▸ Source extract
+---+

The symptom of not doing enough is common. But is the sign a real one or a perception? It requires inspection. Upon quiet, honest introspection, we find that we like bashing ourselves for being insufficient. There is a build-up of what more should have been done. The battle of satisfying our own expectations weighs us down tremendously.
Interestingly, expectations stem from our worldview. The viewfinder we use is feeble and shows us the world the window offers us. For, the viewfinder is all we know and have access to.
What if we poked viewfinders in many walls and different directions. We ought to be surprised by the world we begin to see. We find many things that align without expectations but others that won't.
At first, we might want to ignore something we don't align with. Unfamiliarity is troubling. It brings stretch to our known imagination and scares us with uncertainty when our vision does not provide signs of relevance to the world now a particular viewfinder offers.
And so we stay away from grasping the reality we see because we think it is irrelevant.
This is the step where our experience remains contracted, hence our understanding of what is suitable for us.
Most remarkable expansion happens from witnessing things we usually don't. Learning, reading, traveling, hobbies, meeting people, and catching unfamiliar cultures are fulfilling. Because they provide us world view of what we don't know. Expand our horizon of what we know and enrich our experience.
Opening more viewfinders are easy and vital part of growth. All it takes is to turn in a direction and witness. Grasp everything as it is.

+---+

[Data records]

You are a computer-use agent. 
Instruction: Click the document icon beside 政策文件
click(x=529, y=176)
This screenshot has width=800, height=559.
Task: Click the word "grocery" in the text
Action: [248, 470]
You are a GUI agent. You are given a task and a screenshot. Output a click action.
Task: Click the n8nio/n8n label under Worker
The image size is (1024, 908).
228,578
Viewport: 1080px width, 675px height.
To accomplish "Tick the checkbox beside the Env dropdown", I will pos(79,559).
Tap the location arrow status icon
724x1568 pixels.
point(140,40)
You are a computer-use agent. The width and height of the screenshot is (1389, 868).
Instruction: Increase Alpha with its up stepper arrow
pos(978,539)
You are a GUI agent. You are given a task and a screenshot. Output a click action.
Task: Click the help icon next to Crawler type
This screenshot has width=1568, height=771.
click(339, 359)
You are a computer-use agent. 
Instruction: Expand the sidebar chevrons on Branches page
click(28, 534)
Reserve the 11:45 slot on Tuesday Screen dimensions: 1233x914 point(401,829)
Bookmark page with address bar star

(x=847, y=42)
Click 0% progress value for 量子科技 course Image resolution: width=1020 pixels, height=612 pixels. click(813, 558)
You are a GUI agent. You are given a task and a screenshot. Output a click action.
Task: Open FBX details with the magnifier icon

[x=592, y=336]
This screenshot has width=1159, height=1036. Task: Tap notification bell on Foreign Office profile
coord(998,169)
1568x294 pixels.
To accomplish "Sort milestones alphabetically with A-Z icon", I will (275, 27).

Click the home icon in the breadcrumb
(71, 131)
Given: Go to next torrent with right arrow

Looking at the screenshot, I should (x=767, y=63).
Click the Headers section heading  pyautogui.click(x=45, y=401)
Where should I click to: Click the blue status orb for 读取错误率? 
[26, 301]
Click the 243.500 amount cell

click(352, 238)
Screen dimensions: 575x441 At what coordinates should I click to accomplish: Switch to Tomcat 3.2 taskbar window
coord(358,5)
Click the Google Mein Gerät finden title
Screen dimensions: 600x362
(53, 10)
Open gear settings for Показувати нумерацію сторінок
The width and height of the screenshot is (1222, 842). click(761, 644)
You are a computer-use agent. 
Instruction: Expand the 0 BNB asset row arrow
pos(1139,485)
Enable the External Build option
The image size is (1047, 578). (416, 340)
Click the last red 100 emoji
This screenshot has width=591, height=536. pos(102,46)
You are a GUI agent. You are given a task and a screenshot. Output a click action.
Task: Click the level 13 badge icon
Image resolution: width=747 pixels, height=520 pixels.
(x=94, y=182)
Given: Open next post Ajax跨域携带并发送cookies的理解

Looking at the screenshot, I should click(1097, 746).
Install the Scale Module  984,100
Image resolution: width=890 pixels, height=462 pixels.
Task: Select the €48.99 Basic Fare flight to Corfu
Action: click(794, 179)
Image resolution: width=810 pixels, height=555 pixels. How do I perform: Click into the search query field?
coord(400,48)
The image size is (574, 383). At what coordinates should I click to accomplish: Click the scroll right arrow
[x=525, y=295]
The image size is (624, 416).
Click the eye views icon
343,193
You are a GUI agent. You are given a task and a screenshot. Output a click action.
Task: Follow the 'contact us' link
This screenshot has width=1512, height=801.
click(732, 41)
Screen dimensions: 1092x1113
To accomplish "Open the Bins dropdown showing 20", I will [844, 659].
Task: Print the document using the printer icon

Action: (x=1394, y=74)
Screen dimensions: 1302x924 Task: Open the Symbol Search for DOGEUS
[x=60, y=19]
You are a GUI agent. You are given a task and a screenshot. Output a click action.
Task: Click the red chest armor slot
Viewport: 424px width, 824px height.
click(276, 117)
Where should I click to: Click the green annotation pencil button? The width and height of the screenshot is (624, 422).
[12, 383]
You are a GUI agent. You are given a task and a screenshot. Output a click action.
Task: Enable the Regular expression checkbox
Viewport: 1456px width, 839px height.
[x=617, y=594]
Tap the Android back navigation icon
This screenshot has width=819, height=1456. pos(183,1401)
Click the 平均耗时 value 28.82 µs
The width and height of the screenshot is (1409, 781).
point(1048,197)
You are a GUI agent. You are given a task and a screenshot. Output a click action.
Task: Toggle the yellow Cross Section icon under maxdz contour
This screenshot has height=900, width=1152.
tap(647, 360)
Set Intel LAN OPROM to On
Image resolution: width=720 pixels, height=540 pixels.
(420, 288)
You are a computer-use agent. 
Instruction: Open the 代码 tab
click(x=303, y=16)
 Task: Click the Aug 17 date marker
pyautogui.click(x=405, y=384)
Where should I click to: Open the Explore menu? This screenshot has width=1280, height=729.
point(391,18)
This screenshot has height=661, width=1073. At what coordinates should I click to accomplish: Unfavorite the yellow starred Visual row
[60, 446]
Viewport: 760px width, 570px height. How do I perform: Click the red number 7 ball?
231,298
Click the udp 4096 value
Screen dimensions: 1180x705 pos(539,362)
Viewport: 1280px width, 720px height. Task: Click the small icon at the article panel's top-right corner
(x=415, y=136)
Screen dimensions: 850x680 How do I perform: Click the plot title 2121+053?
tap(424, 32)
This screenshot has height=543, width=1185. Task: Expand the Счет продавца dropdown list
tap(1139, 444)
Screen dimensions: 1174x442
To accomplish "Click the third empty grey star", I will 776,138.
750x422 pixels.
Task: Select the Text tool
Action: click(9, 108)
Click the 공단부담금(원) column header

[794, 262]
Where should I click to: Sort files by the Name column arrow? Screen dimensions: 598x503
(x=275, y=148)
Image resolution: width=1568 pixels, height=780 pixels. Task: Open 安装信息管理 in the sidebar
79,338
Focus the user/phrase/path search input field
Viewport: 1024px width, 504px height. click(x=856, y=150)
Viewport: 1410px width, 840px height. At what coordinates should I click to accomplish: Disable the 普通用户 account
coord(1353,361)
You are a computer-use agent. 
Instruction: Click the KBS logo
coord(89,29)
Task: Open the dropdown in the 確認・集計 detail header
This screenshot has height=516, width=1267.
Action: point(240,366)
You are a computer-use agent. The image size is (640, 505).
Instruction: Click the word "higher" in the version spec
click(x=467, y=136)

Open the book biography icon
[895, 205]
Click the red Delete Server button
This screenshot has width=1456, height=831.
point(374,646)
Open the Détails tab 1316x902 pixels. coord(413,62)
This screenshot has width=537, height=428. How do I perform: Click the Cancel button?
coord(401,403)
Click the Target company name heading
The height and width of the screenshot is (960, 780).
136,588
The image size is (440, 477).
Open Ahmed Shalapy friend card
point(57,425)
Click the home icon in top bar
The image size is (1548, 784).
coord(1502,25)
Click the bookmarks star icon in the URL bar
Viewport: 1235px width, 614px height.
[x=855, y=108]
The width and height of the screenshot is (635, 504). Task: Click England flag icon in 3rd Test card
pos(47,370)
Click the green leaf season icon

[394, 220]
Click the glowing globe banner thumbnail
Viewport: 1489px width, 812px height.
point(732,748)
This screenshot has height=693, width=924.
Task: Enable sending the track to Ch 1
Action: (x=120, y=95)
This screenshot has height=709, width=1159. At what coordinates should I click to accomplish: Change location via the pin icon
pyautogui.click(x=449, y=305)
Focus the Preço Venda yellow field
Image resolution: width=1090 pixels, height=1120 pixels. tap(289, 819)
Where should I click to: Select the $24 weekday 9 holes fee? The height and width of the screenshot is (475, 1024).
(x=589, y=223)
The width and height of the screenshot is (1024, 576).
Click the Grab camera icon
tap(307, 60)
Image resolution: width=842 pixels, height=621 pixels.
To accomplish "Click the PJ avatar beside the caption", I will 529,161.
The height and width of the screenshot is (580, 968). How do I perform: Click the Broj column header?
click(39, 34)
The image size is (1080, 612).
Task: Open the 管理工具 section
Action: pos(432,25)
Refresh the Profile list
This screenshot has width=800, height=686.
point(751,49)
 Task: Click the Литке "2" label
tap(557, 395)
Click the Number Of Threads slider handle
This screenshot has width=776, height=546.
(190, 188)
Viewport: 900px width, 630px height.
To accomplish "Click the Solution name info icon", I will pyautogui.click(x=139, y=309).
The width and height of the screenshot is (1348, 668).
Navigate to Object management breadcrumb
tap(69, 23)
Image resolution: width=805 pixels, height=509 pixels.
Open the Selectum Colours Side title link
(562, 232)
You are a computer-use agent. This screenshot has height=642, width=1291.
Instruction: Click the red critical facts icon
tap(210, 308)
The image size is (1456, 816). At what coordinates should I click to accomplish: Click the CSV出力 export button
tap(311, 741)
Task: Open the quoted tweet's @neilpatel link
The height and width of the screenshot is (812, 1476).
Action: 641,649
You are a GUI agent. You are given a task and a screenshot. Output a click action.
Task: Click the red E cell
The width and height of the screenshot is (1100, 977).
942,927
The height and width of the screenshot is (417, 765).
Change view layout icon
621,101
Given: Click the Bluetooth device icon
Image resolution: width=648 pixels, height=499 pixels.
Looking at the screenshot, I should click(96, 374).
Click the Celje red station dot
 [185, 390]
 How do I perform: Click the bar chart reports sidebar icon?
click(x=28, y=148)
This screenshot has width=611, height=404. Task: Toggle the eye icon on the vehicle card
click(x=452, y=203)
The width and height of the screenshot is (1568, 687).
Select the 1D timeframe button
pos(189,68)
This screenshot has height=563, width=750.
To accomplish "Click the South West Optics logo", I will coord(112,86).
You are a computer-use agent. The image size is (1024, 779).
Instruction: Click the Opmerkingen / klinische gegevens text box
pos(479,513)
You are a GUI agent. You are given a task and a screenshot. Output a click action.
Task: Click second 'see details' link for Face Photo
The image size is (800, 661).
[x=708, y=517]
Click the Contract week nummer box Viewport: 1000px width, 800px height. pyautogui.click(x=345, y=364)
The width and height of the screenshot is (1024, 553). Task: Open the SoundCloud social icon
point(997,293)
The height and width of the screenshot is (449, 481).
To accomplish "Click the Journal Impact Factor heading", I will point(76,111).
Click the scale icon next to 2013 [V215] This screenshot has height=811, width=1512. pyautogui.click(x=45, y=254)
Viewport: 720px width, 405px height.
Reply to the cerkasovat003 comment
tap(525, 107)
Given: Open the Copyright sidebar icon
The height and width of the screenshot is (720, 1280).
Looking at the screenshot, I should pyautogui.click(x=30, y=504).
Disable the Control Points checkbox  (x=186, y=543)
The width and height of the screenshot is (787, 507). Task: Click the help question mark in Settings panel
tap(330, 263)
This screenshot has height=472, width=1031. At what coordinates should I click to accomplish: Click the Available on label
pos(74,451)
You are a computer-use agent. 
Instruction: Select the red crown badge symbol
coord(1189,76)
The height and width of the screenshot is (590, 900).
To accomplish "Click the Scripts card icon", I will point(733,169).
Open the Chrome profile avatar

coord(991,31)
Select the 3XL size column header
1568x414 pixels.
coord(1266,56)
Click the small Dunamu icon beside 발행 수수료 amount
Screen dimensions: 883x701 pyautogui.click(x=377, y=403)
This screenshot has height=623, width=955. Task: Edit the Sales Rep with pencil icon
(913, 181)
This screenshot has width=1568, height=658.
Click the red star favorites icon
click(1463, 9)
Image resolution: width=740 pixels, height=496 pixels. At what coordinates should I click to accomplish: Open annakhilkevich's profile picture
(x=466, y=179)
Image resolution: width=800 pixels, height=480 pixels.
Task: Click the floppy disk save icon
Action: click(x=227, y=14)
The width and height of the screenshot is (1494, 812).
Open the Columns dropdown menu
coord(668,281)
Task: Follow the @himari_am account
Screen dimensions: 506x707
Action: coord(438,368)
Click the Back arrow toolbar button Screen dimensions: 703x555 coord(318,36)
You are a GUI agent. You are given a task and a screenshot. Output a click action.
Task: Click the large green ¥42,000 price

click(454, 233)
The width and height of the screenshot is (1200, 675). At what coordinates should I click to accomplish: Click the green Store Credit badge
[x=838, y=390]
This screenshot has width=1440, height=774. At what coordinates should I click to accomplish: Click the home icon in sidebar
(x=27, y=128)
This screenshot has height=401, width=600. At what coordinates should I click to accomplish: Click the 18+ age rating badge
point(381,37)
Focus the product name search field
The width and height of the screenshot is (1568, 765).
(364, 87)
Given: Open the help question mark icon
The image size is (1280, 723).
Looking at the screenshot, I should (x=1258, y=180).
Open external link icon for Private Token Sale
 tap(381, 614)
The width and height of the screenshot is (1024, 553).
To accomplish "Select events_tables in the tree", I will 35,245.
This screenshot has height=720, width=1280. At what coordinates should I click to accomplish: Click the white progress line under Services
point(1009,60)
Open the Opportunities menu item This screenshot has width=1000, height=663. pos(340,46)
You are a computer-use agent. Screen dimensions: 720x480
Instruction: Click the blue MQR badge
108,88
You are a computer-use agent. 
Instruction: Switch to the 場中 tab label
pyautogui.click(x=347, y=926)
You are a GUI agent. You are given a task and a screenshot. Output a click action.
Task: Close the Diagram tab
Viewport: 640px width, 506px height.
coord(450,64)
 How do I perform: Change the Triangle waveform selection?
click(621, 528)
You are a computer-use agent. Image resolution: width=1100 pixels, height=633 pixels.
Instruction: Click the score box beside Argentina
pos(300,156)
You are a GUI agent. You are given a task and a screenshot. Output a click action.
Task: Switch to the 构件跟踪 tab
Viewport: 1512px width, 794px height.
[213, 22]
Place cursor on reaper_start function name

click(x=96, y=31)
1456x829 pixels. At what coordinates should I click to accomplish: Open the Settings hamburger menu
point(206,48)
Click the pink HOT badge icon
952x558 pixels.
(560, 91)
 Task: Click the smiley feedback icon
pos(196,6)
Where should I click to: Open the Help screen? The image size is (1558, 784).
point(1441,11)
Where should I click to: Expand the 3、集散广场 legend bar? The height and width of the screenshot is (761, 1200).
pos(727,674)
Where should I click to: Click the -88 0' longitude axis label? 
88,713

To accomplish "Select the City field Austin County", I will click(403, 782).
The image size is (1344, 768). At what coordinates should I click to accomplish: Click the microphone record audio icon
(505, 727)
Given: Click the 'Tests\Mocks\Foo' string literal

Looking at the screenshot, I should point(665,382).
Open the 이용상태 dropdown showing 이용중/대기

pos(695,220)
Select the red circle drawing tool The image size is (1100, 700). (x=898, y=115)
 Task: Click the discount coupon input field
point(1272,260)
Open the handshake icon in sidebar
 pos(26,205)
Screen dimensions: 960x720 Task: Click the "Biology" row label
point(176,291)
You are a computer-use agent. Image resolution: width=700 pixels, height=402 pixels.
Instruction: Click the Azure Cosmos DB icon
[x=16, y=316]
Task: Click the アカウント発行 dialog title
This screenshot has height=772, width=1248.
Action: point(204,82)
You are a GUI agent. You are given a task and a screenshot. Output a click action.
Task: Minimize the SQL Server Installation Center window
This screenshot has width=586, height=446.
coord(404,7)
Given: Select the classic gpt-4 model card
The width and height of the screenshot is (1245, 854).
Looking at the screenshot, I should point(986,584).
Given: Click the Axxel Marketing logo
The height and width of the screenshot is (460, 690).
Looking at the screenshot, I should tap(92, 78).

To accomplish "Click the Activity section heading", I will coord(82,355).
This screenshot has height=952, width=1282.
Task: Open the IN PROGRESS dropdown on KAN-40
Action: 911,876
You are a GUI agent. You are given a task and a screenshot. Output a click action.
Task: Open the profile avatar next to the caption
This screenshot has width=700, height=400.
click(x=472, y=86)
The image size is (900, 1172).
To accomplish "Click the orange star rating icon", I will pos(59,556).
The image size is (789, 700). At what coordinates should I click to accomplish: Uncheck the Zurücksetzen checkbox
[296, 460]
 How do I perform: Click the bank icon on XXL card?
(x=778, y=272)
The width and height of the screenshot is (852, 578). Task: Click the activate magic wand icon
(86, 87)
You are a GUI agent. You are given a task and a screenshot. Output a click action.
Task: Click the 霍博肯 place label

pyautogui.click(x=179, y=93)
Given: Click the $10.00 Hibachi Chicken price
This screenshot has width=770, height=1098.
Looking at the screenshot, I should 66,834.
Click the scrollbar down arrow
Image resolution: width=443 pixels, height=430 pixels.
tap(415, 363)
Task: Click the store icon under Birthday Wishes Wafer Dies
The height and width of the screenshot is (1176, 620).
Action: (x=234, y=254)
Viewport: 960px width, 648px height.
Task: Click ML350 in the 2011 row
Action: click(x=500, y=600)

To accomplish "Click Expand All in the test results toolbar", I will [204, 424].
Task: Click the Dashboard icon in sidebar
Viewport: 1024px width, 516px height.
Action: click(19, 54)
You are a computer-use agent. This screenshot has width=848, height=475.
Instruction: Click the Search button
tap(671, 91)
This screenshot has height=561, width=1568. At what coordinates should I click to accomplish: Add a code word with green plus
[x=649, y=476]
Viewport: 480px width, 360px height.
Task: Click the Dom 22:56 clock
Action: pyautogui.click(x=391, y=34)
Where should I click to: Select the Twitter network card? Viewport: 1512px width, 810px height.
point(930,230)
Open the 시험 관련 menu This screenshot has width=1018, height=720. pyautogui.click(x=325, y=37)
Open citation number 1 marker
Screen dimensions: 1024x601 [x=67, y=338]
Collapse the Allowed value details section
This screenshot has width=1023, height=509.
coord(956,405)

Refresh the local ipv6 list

+---+

▸ What you are asked to do
Quote the essay on viewfinders between "This is the" and "enrich our experience.", inclusive. Rely only on the essay on viewfinders and set the material aside.

▸ Response to the task
This is the step where our experience remains contracted, hence our understanding of what is suitable for us.
Most remarkable expansion happens from witnessing things we usually don't. Learning, reading, traveling, hobbies, meeting people, and catching unfamiliar cultures are fulfilling. Because they provide us world view of what we don't know. Expand our horizon of what we know and enrich our experience.